Choice (B) focuses too specifically on a side comment in the second paragraph.

Choice (C) also focuses too specifically on a side comments—the passage is not primarily about disease.

Choice (D) is too strong—the passage isn’t really promoting any specific action.

Choice (E) remains neutral and informational, as does the passage.

  1. Answer: (D)

The Almond Tumbler is described as a breed of pigeon that was very popular during the Victorian era. The passage also mentions that the selective breeding used to create that particular kind of bird also led to tiny beaks that kept parent birds from feeding their babies. Therefore, the best analogy would be another animal that is popular even though it has problems due to its design.
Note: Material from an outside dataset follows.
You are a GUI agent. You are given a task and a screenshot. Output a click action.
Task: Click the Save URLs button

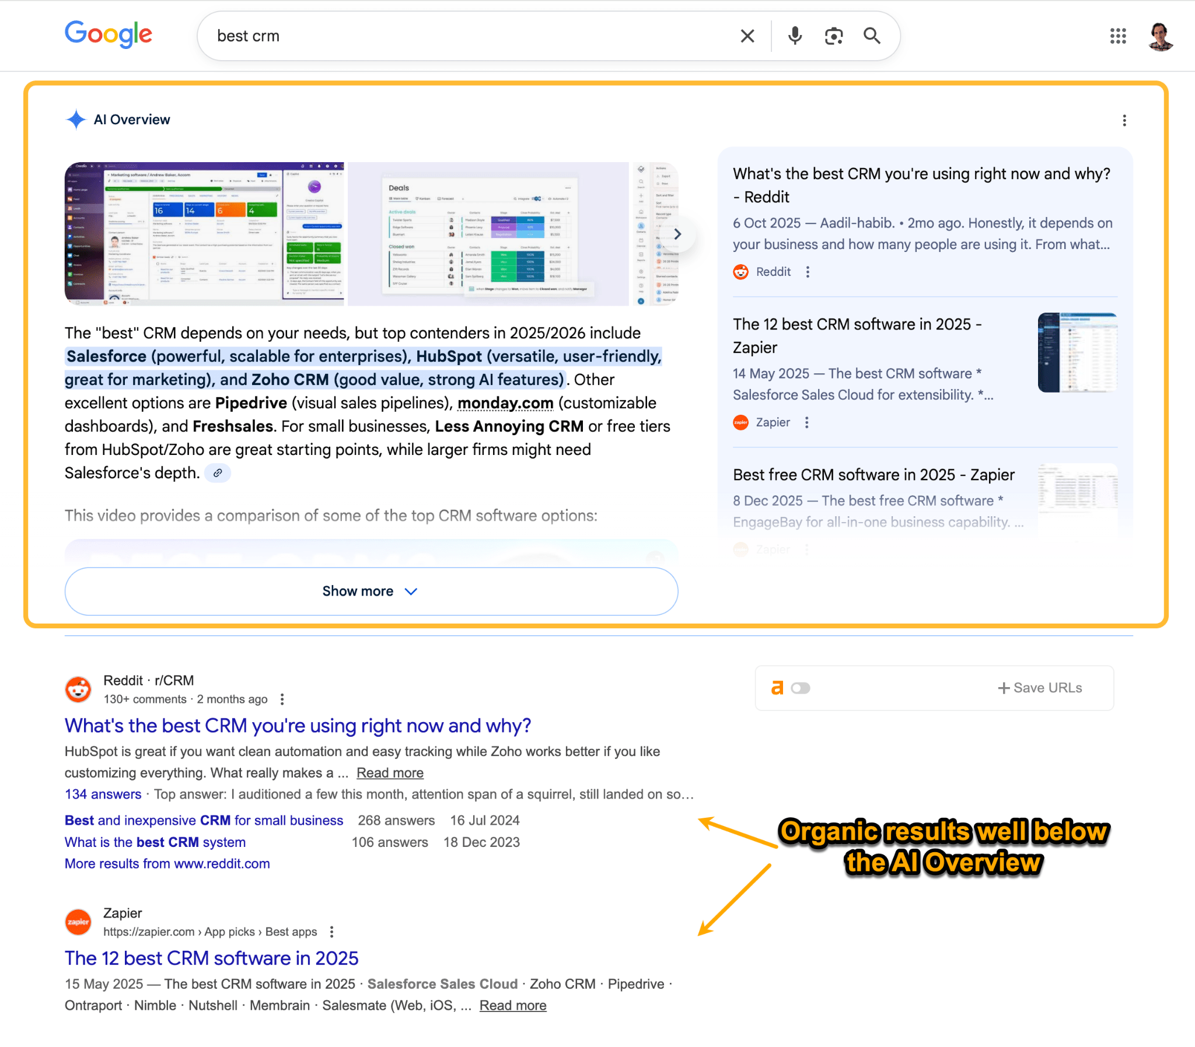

Choice (A) is incorrect because it leaves out the aspect of popularity.

Choice (B) is only positive and you need something that’s also negative.

Choice (C) is not about something that has been bred for a specific purpose, nor does it deal with popularity.

Choice (D) correctly refers to a popular animal with a common health problem.

Choice (E) does not refer to pigeons that have been bred by humans.

  1. Answer: (A)

For a question this open-ended, it’s usually best to check each of the answers against the passage.
Choice (A) appears to match the opening line of the passage, which states that the pigeon once stood not only for speed and reliability.

Choice (B) goes too far—although many Victorians seems to have loved the Tumbler, there’s no evidence that it was the most beautiful.
Choice (C) also goes too far—the passage mentions that Darwin was fascinated by his pigeons, not that he was infatuated.
Choice (D) draws an incorrect assumption—the passage comments that the common opinion has changed, not the pigeon itself.

Choice (E) is not supported by the passage, which states that amateurs, as well as trained individuals, bred pigeons.